Chère patrie des droits de l’homme, grande puissance économique et politique du xxie siècle, où subsistent pourtant des vestiges d’autres temps, indignes de notre prétendu niveau de civilisation, entre autres, ces endroits de non-droit où l’Homme enferme l’Homme et le tient emmuré, au nom de nobles idéaux tels que le respect des lois et de l’Humanité, de la Justice et de la Sécurité...
En effet, la société doit se protéger et donc se défendre vis-à-vis des personnes qui menacent son équilibre et/ou sa survie...
Sachez que je fais partie de celles-là, si l’on en croit la conclusion du rapport de police établi à la suite de ma garde à vue (quatre jours) : « Cette jeune fille est extrêmement dangereuse pour la société ... »
Quant à Madame le Procureur, elle affirme que je n’ai pas peur de la prison puisque j’ai récidivé – je retranscris ici son raisonnement « logique » – et à chacune de nos rencontres, étant donné que je garde la tête haute et reste digne, elle en déduit que je supporte bien la prison, trop bien peut-être à leur goût, ce qui justifie la prolongation de ma détention.
Ainsi me qualifie-t-on d’irrécupérable dans ces palais somptueux où l’on rend la justice, les magistrats chargés de cette œuvre admirable disposant d’une lame bien affûtée afin de mieux trancher, briser la vie des coupable : c’est le jugement, dont ils usent et abusent à leur guise...

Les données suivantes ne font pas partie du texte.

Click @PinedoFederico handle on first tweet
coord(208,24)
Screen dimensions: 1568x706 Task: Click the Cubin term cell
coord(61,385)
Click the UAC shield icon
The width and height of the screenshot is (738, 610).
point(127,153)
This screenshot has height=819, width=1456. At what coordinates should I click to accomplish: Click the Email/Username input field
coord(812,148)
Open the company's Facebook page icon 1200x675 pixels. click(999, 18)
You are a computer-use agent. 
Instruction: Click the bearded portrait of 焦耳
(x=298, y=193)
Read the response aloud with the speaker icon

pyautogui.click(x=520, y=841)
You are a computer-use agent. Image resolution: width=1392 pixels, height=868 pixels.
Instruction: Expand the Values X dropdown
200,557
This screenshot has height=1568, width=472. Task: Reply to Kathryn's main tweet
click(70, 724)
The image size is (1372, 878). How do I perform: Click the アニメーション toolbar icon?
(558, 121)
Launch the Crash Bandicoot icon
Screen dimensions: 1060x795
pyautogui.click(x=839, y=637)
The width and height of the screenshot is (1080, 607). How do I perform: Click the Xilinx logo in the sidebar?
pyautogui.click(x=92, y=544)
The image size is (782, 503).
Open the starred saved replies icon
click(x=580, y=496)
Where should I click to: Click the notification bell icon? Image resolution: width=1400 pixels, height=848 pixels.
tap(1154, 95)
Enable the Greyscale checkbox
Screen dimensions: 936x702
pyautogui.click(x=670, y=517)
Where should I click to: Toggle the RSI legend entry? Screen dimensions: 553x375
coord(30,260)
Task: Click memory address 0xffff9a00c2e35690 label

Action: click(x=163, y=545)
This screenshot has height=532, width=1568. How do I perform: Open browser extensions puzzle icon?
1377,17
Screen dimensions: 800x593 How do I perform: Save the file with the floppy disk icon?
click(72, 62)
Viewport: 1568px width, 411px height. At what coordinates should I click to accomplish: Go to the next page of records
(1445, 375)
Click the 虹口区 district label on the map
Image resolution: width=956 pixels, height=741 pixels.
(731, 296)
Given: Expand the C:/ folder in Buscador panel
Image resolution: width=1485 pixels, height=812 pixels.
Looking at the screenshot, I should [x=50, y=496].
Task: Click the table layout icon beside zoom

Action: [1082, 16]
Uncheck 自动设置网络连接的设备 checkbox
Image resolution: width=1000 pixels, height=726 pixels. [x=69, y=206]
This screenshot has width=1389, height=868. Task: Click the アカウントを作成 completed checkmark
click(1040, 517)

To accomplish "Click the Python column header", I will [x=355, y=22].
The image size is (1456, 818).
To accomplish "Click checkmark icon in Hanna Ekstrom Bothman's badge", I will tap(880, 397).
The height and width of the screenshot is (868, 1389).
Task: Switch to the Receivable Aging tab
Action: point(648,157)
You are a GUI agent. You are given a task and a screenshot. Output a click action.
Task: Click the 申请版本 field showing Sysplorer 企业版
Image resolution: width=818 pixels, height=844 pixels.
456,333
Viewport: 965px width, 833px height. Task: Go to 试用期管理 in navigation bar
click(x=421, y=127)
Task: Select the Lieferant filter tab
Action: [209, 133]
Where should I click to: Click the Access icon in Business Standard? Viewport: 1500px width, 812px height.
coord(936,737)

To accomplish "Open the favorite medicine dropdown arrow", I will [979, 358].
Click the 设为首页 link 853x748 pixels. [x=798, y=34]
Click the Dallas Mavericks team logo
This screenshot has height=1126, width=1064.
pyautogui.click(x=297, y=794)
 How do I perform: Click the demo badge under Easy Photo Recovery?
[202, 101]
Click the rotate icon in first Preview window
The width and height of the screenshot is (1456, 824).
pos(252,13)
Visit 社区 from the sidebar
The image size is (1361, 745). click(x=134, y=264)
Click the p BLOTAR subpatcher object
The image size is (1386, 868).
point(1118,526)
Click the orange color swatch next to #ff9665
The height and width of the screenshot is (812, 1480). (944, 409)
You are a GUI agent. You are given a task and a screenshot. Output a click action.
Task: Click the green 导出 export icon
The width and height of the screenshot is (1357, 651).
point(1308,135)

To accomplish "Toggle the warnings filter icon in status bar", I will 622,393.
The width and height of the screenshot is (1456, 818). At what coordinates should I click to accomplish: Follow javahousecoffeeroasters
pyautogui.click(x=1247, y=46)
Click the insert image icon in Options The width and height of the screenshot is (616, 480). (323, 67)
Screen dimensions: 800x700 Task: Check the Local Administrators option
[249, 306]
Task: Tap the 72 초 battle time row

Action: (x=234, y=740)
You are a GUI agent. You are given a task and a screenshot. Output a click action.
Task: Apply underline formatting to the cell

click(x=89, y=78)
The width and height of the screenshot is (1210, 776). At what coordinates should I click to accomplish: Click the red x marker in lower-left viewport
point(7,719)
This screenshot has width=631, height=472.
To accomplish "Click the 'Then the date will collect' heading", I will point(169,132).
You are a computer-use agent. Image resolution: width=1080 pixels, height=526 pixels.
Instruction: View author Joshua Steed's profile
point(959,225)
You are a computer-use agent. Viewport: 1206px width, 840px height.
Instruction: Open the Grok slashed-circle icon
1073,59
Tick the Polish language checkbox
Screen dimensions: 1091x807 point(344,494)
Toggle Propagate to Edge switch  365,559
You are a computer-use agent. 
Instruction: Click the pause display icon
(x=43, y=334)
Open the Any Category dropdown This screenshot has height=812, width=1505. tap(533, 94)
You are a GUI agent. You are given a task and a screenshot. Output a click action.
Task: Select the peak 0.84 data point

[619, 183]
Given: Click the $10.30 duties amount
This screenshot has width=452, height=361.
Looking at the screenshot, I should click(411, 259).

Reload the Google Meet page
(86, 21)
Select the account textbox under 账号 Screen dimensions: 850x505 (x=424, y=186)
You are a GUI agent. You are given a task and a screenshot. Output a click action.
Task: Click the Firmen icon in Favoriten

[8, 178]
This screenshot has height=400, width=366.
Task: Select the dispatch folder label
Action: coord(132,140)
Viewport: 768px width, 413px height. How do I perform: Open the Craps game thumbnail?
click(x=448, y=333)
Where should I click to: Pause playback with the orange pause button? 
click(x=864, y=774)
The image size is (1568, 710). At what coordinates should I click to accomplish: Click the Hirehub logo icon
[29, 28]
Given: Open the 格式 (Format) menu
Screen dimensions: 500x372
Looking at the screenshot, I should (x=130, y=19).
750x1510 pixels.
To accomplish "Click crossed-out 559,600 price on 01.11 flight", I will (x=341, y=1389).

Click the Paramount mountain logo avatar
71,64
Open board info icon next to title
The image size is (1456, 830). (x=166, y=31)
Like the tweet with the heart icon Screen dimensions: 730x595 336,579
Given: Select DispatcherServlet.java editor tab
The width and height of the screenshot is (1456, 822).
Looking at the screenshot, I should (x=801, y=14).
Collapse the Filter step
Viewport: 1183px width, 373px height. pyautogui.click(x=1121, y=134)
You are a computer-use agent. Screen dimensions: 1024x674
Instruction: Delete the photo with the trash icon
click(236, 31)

Aussi savent-ils, avec l’expérience acquise, parfaitement reconnaître un bandit fini quand ils en ont un sous la main, de même qu’une délinquante invétérée qui ne peut que récidiver...

Mais sur quoi se basent-ils pour me juger comme telle ?
Sûrement pas sur mon faciès puisque je ne suis pas trop défavorisée de ce côté-là, ni sur mon âge puisque je viens de fêter mes 21 printemps...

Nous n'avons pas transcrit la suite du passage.